- [WHAT NEEDS TO BE DONE]
When you reply, transcribe every line of the data below exactly.

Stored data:
[Start of Attachment]

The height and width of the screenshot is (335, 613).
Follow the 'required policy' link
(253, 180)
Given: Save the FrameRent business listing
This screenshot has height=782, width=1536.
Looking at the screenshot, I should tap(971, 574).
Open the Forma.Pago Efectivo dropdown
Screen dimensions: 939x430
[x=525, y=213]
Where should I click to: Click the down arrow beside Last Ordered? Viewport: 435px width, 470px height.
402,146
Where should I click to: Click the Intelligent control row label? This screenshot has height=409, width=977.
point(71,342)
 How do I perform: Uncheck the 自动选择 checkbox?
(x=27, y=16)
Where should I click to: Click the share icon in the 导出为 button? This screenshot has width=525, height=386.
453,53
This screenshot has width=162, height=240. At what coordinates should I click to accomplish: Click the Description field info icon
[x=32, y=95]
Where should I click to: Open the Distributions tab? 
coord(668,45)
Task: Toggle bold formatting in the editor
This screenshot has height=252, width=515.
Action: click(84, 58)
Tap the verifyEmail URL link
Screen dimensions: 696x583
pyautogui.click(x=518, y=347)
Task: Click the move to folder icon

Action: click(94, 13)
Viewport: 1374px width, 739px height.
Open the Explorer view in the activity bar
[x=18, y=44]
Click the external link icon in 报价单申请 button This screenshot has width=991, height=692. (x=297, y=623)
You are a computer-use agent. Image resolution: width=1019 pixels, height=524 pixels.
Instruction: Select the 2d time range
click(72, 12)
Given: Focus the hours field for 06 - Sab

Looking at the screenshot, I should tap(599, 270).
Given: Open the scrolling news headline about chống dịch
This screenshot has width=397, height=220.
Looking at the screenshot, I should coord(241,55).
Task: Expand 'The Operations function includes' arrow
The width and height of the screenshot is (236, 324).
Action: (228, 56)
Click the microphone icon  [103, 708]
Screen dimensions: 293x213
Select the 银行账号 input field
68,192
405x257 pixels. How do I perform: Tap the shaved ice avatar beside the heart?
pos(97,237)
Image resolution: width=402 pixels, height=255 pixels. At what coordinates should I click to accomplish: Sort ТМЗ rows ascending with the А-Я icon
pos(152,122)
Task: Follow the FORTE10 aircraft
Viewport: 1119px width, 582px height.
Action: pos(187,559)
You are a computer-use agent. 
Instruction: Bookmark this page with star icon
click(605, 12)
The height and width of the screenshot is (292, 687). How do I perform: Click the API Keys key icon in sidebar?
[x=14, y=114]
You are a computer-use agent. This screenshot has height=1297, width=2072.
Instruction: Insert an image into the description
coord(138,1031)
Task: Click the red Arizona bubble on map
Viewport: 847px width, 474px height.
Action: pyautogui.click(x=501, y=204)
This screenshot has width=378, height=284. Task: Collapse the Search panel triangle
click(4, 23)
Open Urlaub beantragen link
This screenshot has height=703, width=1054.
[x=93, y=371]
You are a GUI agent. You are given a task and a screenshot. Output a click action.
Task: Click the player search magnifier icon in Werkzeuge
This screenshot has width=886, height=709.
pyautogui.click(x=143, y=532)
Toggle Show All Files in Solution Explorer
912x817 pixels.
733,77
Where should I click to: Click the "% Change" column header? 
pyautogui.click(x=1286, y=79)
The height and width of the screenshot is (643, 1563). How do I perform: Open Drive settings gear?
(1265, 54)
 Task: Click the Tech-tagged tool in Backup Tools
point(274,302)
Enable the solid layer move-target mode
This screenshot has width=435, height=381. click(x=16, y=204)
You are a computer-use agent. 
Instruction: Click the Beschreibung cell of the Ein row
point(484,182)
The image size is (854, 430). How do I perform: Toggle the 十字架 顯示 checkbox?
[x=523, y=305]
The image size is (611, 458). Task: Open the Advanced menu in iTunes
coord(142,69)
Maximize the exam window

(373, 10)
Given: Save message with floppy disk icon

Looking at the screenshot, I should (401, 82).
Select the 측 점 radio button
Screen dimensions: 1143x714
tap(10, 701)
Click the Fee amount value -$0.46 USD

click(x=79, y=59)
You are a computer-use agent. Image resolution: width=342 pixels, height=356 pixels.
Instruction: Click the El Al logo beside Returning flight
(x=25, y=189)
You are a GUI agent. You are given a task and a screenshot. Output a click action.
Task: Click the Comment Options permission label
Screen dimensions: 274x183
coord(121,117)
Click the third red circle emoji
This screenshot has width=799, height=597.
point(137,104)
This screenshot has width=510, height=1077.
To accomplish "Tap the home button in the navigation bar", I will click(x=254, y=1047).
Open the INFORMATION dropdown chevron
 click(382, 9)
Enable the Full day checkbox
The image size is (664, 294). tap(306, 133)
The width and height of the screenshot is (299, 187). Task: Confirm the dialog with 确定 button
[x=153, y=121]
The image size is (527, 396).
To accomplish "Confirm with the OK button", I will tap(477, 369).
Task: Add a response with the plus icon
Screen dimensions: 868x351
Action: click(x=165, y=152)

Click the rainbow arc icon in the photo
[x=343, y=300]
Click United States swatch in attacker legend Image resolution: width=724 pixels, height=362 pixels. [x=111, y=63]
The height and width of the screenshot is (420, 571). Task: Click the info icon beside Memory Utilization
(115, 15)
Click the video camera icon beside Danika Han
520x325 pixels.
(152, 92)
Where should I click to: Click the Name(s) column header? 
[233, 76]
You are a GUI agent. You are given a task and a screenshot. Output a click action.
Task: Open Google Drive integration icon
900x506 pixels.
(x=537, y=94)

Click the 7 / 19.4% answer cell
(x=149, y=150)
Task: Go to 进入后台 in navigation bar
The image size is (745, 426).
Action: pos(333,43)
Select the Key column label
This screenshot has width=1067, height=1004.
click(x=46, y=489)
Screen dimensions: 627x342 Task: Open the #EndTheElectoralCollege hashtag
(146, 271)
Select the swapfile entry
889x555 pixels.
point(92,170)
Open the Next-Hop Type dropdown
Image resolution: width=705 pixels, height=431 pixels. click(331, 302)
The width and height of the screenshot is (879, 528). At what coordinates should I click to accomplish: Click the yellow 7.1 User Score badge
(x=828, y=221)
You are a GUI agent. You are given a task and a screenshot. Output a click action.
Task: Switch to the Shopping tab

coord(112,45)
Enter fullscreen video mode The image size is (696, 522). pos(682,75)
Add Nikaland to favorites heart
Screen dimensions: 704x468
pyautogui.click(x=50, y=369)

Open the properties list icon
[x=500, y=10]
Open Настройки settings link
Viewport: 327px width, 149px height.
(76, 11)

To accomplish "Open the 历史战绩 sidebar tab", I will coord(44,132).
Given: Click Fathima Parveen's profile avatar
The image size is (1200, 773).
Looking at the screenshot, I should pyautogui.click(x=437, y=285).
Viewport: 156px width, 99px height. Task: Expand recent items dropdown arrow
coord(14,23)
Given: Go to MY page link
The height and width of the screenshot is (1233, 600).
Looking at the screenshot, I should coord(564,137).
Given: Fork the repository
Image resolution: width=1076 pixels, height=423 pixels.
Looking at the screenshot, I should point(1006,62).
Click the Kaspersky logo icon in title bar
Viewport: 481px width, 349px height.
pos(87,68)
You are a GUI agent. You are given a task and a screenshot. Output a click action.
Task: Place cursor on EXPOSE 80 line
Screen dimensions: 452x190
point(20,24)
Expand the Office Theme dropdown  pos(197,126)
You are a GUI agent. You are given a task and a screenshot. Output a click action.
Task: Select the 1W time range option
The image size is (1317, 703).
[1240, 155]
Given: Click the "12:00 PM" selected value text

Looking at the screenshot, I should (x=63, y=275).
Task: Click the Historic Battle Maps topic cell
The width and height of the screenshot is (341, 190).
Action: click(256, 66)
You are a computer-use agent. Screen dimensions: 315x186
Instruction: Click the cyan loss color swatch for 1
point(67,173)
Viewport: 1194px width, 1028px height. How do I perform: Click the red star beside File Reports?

[End of Attachment]

- [SOLUTION TO THIS EXERCISE]
The height and width of the screenshot is (335, 613).
Follow the 'required policy' link
(253, 180)
Given: Save the FrameRent business listing
This screenshot has height=782, width=1536.
Looking at the screenshot, I should tap(971, 574).
Open the Forma.Pago Efectivo dropdown
Screen dimensions: 939x430
[x=525, y=213]
Where should I click to: Click the down arrow beside Last Ordered? Viewport: 435px width, 470px height.
402,146
Where should I click to: Click the Intelligent control row label? This screenshot has height=409, width=977.
point(71,342)
 How do I perform: Uncheck the 自动选择 checkbox?
(x=27, y=16)
Where should I click to: Click the share icon in the 导出为 button? This screenshot has width=525, height=386.
453,53
This screenshot has width=162, height=240. At what coordinates should I click to accomplish: Click the Description field info icon
[x=32, y=95]
Where should I click to: Open the Distributions tab? 
coord(668,45)
Task: Toggle bold formatting in the editor
This screenshot has height=252, width=515.
Action: click(84, 58)
Tap the verifyEmail URL link
Screen dimensions: 696x583
pyautogui.click(x=518, y=347)
Task: Click the move to folder icon

Action: click(94, 13)
Viewport: 1374px width, 739px height.
Open the Explorer view in the activity bar
[x=18, y=44]
Click the external link icon in 报价单申请 button This screenshot has width=991, height=692. (x=297, y=623)
You are a computer-use agent. Image resolution: width=1019 pixels, height=524 pixels.
Instruction: Select the 2d time range
click(72, 12)
Given: Focus the hours field for 06 - Sab

Looking at the screenshot, I should tap(599, 270).
Given: Open the scrolling news headline about chống dịch
This screenshot has width=397, height=220.
Looking at the screenshot, I should coord(241,55).
Task: Expand 'The Operations function includes' arrow
The width and height of the screenshot is (236, 324).
Action: (228, 56)
Click the microphone icon  [103, 708]
Screen dimensions: 293x213
Select the 银行账号 input field
68,192
405x257 pixels. How do I perform: Tap the shaved ice avatar beside the heart?
pos(97,237)
Image resolution: width=402 pixels, height=255 pixels. At what coordinates should I click to accomplish: Sort ТМЗ rows ascending with the А-Я icon
pos(152,122)
Task: Follow the FORTE10 aircraft
Viewport: 1119px width, 582px height.
Action: pos(187,559)
You are a computer-use agent. 
Instruction: Bookmark this page with star icon
click(605, 12)
The height and width of the screenshot is (292, 687). How do I perform: Click the API Keys key icon in sidebar?
[x=14, y=114]
You are a computer-use agent. This screenshot has height=1297, width=2072.
Instruction: Insert an image into the description
coord(138,1031)
Task: Click the red Arizona bubble on map
Viewport: 847px width, 474px height.
Action: pyautogui.click(x=501, y=204)
This screenshot has width=378, height=284. Task: Collapse the Search panel triangle
click(4, 23)
Open Urlaub beantragen link
This screenshot has height=703, width=1054.
[x=93, y=371]
You are a GUI agent. You are given a task and a screenshot. Output a click action.
Task: Click the player search magnifier icon in Werkzeuge
This screenshot has width=886, height=709.
pyautogui.click(x=143, y=532)
Toggle Show All Files in Solution Explorer
912x817 pixels.
733,77
Where should I click to: Click the "% Change" column header? 
pyautogui.click(x=1286, y=79)
The height and width of the screenshot is (643, 1563). How do I perform: Open Drive settings gear?
(1265, 54)
 Task: Click the Tech-tagged tool in Backup Tools
point(274,302)
Enable the solid layer move-target mode
This screenshot has width=435, height=381. click(x=16, y=204)
You are a computer-use agent. 
Instruction: Click the Beschreibung cell of the Ein row
point(484,182)
The image size is (854, 430). How do I perform: Toggle the 十字架 顯示 checkbox?
[x=523, y=305]
The image size is (611, 458). Task: Open the Advanced menu in iTunes
coord(142,69)
Maximize the exam window

(373, 10)
Given: Save message with floppy disk icon

Looking at the screenshot, I should (401, 82).
Select the 측 점 radio button
Screen dimensions: 1143x714
tap(10, 701)
Click the Fee amount value -$0.46 USD

click(x=79, y=59)
You are a computer-use agent. Image resolution: width=342 pixels, height=356 pixels.
Instruction: Click the El Al logo beside Returning flight
(x=25, y=189)
You are a GUI agent. You are given a task and a screenshot. Output a click action.
Task: Click the Comment Options permission label
Screen dimensions: 274x183
coord(121,117)
Click the third red circle emoji
This screenshot has width=799, height=597.
point(137,104)
This screenshot has width=510, height=1077.
To accomplish "Tap the home button in the navigation bar", I will click(x=254, y=1047).
Open the INFORMATION dropdown chevron
 click(382, 9)
Enable the Full day checkbox
The image size is (664, 294). tap(306, 133)
The width and height of the screenshot is (299, 187). Task: Confirm the dialog with 确定 button
[x=153, y=121]
The image size is (527, 396).
To accomplish "Confirm with the OK button", I will tap(477, 369).
Task: Add a response with the plus icon
Screen dimensions: 868x351
Action: click(x=165, y=152)

Click the rainbow arc icon in the photo
[x=343, y=300]
Click United States swatch in attacker legend Image resolution: width=724 pixels, height=362 pixels. [x=111, y=63]
The height and width of the screenshot is (420, 571). Task: Click the info icon beside Memory Utilization
(115, 15)
Click the video camera icon beside Danika Han
520x325 pixels.
(152, 92)
Where should I click to: Click the Name(s) column header? 
[233, 76]
You are a GUI agent. You are given a task and a screenshot. Output a click action.
Task: Open Google Drive integration icon
900x506 pixels.
(x=537, y=94)

Click the 7 / 19.4% answer cell
(x=149, y=150)
Task: Go to 进入后台 in navigation bar
The image size is (745, 426).
Action: pos(333,43)
Select the Key column label
This screenshot has width=1067, height=1004.
click(x=46, y=489)
Screen dimensions: 627x342 Task: Open the #EndTheElectoralCollege hashtag
(146, 271)
Select the swapfile entry
889x555 pixels.
point(92,170)
Open the Next-Hop Type dropdown
Image resolution: width=705 pixels, height=431 pixels. click(331, 302)
The width and height of the screenshot is (879, 528). At what coordinates should I click to accomplish: Click the yellow 7.1 User Score badge
(x=828, y=221)
You are a GUI agent. You are given a task and a screenshot. Output a click action.
Task: Switch to the Shopping tab

coord(112,45)
Enter fullscreen video mode The image size is (696, 522). pos(682,75)
Add Nikaland to favorites heart
Screen dimensions: 704x468
pyautogui.click(x=50, y=369)

Open the properties list icon
[x=500, y=10]
Open Настройки settings link
Viewport: 327px width, 149px height.
(76, 11)

To accomplish "Open the 历史战绩 sidebar tab", I will coord(44,132).
Given: Click Fathima Parveen's profile avatar
The image size is (1200, 773).
Looking at the screenshot, I should pyautogui.click(x=437, y=285).
Viewport: 156px width, 99px height. Task: Expand recent items dropdown arrow
coord(14,23)
Given: Go to MY page link
The height and width of the screenshot is (1233, 600).
Looking at the screenshot, I should coord(564,137).
Given: Fork the repository
Image resolution: width=1076 pixels, height=423 pixels.
Looking at the screenshot, I should point(1006,62).
Click the Kaspersky logo icon in title bar
Viewport: 481px width, 349px height.
pos(87,68)
You are a GUI agent. You are given a task and a screenshot. Output a click action.
Task: Place cursor on EXPOSE 80 line
Screen dimensions: 452x190
point(20,24)
Expand the Office Theme dropdown  pos(197,126)
You are a GUI agent. You are given a task and a screenshot. Output a click action.
Task: Select the 1W time range option
The image size is (1317, 703).
[1240, 155]
Given: Click the "12:00 PM" selected value text

Looking at the screenshot, I should (x=63, y=275).
Task: Click the Historic Battle Maps topic cell
The width and height of the screenshot is (341, 190).
Action: click(256, 66)
You are a computer-use agent. Screen dimensions: 315x186
Instruction: Click the cyan loss color swatch for 1
point(67,173)
Viewport: 1194px width, 1028px height. How do I perform: Click the red star beside File Reports?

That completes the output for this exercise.